Write out, word for word, only the lines from the one containing "Click the magnifier search button" through the final line of the data.

────────────────────

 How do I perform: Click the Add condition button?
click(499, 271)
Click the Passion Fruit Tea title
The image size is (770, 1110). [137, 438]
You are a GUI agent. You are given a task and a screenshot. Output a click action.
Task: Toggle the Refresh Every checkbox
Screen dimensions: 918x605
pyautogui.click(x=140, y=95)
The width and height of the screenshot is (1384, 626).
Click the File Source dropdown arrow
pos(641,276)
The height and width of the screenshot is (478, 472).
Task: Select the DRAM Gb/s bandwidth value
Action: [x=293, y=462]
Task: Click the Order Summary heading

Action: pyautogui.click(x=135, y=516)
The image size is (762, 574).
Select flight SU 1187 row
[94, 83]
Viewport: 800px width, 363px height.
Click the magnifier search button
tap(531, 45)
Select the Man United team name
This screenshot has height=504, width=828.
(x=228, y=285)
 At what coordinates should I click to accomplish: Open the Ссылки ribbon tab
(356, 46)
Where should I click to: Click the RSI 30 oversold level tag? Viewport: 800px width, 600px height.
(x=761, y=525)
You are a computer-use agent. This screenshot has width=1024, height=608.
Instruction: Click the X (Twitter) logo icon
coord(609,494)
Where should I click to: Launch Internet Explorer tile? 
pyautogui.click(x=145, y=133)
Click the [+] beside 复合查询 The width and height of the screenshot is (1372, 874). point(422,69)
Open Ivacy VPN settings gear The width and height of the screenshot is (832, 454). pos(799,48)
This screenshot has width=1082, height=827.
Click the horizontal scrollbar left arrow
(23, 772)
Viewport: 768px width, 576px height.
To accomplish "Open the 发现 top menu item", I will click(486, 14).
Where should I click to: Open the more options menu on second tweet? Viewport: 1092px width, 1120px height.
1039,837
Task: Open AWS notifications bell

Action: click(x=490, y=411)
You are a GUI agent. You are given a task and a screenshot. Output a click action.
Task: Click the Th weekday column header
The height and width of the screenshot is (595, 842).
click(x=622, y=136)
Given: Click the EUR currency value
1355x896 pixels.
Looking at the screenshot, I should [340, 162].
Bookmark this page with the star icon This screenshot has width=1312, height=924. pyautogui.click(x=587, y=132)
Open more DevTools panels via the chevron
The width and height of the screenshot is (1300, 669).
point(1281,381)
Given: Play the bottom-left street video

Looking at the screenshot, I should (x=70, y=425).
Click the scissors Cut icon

────────────────────

■ Task response ■
Click the magnifier search button
tap(531, 45)
Select the Man United team name
This screenshot has height=504, width=828.
(x=228, y=285)
 At what coordinates should I click to accomplish: Open the Ссылки ribbon tab
(356, 46)
Where should I click to: Click the RSI 30 oversold level tag? Viewport: 800px width, 600px height.
(x=761, y=525)
You are a computer-use agent. This screenshot has width=1024, height=608.
Instruction: Click the X (Twitter) logo icon
coord(609,494)
Where should I click to: Launch Internet Explorer tile? 
pyautogui.click(x=145, y=133)
Click the [+] beside 复合查询 The width and height of the screenshot is (1372, 874). point(422,69)
Open Ivacy VPN settings gear The width and height of the screenshot is (832, 454). pos(799,48)
This screenshot has width=1082, height=827.
Click the horizontal scrollbar left arrow
(23, 772)
Viewport: 768px width, 576px height.
To accomplish "Open the 发现 top menu item", I will click(486, 14).
Where should I click to: Open the more options menu on second tweet? Viewport: 1092px width, 1120px height.
1039,837
Task: Open AWS notifications bell

Action: click(x=490, y=411)
You are a GUI agent. You are given a task and a screenshot. Output a click action.
Task: Click the Th weekday column header
The height and width of the screenshot is (595, 842).
click(x=622, y=136)
Given: Click the EUR currency value
1355x896 pixels.
Looking at the screenshot, I should [340, 162].
Bookmark this page with the star icon This screenshot has width=1312, height=924. pyautogui.click(x=587, y=132)
Open more DevTools panels via the chevron
The width and height of the screenshot is (1300, 669).
point(1281,381)
Given: Play the bottom-left street video

Looking at the screenshot, I should (x=70, y=425).
Click the scissors Cut icon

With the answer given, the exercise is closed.